The Web Science and Digital Libraries Research Group had a productive 2016, with two Ph.D. and one M.S. students graduating, one large research grant awarded ($830k), 16 publications, and 15 trips to conferences, workshops, hackathons, etc.
For student graduations, we had:
- Justin Brunelle defended his Ph.D. dissertation on February 5, 2016. Justin already had a full-time position at MITRE, but not coincidentally he had his choice of significant promotions at the conclusion of his Ph.D.

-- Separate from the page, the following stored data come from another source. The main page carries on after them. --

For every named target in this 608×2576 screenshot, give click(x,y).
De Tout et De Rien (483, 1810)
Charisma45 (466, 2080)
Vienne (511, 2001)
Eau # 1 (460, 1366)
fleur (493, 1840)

- Yasmin AlNoamany defended her Ph.D. dissertation on June 16, 2016. Yasmin had several opportunities, and eventually decided on a postdoc fellow position in Software Curation at UC Berkeley, with Dr. Erik Mitchell.
- Greg Szalkowski completed his M.S. in 2016 as well. We had hoped to keep him on for a Ph.D., but he's having too much fun traveling the world setting up military communications solutions.
- Shawn Jones passed his breadth exam.
- Alexander Nwala passed his breadth exam.
- Lulwah Alkwai passed her research ability exam.
- Erika Siregar, a new M.S. student, joined us via the Fulbright Scholar Program.
- Shawn's paper "Avoiding spoilers: wiki time travel with Sheldon Cooper", based on his MS Thesis research, was finally published in IJDL.
- Also in IJDL were expanded versions of three papers from TPDL 2015: Sawood Alam's paper "Web Archive Profiling Through CDX Summarization", and two from Yasmin "Characteristics of social media stories: What makes a good story?" and "Detecting Off-Topic Pages in Web Archives".
- Mat Kelly and Sawood each had a paper at TPDL 2016.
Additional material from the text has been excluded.